(Beginning of RECORDED DATA)

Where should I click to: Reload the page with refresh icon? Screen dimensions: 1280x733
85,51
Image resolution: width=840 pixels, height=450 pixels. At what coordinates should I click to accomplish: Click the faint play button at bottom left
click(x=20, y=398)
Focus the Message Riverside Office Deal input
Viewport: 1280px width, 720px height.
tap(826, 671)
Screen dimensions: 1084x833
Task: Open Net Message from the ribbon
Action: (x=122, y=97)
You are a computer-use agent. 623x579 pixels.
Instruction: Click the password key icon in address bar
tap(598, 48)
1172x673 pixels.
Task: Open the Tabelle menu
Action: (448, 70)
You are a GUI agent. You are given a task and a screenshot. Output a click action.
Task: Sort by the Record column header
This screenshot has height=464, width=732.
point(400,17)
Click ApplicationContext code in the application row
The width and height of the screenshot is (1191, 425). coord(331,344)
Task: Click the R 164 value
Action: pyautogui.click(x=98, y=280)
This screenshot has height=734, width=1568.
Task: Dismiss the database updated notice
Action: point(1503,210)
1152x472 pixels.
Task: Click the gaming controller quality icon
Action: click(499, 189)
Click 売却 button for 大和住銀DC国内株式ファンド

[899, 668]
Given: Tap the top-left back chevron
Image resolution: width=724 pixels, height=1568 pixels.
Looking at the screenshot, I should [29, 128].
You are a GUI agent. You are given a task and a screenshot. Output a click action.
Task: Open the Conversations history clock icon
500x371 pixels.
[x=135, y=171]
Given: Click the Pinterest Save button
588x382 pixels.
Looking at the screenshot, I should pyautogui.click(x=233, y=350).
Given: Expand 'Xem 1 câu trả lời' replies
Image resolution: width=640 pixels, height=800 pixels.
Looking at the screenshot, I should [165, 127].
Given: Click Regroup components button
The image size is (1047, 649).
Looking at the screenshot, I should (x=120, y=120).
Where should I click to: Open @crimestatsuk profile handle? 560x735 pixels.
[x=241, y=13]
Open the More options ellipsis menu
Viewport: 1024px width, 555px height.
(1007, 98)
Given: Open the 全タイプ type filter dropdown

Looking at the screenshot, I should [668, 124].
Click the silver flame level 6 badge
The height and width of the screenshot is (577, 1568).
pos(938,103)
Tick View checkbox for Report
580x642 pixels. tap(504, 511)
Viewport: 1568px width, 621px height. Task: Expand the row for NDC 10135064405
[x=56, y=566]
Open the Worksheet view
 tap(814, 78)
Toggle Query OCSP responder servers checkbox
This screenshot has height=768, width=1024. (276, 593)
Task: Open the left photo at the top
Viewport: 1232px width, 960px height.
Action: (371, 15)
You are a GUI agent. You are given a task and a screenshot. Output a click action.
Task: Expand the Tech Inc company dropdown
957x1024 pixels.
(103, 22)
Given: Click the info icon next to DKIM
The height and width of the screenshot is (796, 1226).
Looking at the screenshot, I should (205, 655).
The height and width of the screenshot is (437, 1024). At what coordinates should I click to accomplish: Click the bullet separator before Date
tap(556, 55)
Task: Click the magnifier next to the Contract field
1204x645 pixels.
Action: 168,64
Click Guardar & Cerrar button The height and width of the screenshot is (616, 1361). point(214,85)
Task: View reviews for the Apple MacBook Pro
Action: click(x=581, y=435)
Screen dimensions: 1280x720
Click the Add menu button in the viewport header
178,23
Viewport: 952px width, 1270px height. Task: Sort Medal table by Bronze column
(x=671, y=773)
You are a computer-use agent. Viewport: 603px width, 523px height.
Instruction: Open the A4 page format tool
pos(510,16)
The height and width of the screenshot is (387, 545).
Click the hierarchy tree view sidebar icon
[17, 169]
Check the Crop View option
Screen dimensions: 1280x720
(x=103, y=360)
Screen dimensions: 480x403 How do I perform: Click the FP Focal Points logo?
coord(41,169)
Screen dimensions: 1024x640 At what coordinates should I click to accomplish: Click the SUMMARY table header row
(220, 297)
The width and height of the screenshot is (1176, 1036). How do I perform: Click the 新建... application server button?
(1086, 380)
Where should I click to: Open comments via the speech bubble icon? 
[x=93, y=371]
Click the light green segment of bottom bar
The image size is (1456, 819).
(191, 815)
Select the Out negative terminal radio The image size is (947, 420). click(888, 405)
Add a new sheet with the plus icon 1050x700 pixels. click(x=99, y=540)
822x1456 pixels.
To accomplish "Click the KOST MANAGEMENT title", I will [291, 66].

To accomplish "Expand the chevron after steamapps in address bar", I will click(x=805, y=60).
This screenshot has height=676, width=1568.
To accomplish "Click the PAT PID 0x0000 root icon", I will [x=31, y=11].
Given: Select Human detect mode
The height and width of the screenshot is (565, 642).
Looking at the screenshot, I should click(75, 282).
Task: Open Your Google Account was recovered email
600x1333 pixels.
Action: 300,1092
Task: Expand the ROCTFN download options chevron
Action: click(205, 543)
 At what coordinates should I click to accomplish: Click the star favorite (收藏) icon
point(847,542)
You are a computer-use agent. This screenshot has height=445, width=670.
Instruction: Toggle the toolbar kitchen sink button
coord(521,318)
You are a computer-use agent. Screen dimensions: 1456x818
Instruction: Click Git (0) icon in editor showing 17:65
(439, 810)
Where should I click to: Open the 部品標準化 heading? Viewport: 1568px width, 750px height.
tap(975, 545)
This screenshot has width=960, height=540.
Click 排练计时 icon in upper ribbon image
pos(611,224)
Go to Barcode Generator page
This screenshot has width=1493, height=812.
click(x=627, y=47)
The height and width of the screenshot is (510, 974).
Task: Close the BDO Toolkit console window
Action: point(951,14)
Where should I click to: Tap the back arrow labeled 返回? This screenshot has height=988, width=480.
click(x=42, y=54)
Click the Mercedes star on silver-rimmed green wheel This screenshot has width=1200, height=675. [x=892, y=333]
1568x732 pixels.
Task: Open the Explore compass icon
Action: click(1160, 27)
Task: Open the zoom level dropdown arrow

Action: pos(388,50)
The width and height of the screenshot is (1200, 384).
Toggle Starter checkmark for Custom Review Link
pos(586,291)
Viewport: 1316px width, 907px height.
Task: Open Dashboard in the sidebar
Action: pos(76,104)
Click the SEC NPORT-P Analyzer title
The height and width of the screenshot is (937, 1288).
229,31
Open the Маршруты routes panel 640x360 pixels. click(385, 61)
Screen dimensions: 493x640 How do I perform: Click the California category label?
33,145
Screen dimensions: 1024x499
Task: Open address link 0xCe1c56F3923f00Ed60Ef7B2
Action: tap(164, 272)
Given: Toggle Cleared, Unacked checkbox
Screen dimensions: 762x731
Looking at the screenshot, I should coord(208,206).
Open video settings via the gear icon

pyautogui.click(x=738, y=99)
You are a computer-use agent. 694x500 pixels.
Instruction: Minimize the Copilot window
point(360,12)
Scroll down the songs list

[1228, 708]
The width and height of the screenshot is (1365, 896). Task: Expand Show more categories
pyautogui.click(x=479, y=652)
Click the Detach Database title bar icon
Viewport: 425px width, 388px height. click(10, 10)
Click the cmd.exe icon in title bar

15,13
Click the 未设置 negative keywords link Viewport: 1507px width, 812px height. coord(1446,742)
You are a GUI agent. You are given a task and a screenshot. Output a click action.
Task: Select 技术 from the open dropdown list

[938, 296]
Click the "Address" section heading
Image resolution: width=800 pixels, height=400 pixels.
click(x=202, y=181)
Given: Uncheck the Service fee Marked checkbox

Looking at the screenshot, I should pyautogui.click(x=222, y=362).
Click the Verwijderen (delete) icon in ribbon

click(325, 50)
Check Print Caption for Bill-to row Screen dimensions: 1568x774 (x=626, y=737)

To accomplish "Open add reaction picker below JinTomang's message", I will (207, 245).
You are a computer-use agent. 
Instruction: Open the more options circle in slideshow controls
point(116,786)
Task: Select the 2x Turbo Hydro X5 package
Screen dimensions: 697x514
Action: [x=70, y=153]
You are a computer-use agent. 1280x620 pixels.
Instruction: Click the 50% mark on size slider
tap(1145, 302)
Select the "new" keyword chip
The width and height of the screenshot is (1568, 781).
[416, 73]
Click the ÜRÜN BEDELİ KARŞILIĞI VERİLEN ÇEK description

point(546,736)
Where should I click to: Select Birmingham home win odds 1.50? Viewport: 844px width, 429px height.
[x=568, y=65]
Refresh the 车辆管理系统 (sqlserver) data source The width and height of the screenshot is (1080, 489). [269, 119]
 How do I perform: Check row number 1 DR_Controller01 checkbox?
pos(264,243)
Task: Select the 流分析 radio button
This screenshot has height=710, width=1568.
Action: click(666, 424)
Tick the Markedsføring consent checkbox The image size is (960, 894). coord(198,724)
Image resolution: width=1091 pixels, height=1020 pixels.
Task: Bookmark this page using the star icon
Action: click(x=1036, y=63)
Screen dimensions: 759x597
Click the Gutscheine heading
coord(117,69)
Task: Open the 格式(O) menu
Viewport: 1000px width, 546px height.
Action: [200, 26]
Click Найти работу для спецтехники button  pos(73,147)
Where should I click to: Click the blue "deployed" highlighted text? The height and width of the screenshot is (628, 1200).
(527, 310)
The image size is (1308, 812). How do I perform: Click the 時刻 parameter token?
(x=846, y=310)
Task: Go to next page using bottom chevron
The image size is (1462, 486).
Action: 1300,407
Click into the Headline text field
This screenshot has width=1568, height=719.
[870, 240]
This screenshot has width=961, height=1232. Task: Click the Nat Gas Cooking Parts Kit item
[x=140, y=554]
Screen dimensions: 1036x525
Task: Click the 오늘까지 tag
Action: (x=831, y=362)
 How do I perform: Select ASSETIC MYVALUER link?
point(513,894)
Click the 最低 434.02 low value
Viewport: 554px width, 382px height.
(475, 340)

(End of RECORDED DATA)

#### PROBLEM
Of all the entries above, retype exactly the lines from the line with "The height and width of the screenshot is (796, 1226)." to the line with "The height and width of the screenshot is (387, 545).", both included, and no others.

#### SOLUTION TO THIS PROBLEM
The height and width of the screenshot is (796, 1226).
Looking at the screenshot, I should (205, 655).
The height and width of the screenshot is (437, 1024). At what coordinates should I click to accomplish: Click the bullet separator before Date
tap(556, 55)
Task: Click the magnifier next to the Contract field
1204x645 pixels.
Action: 168,64
Click Guardar & Cerrar button The height and width of the screenshot is (616, 1361). point(214,85)
Task: View reviews for the Apple MacBook Pro
Action: click(x=581, y=435)
Screen dimensions: 1280x720
Click the Add menu button in the viewport header
178,23
Viewport: 952px width, 1270px height. Task: Sort Medal table by Bronze column
(x=671, y=773)
You are a computer-use agent. Viewport: 603px width, 523px height.
Instruction: Open the A4 page format tool
pos(510,16)
The height and width of the screenshot is (387, 545).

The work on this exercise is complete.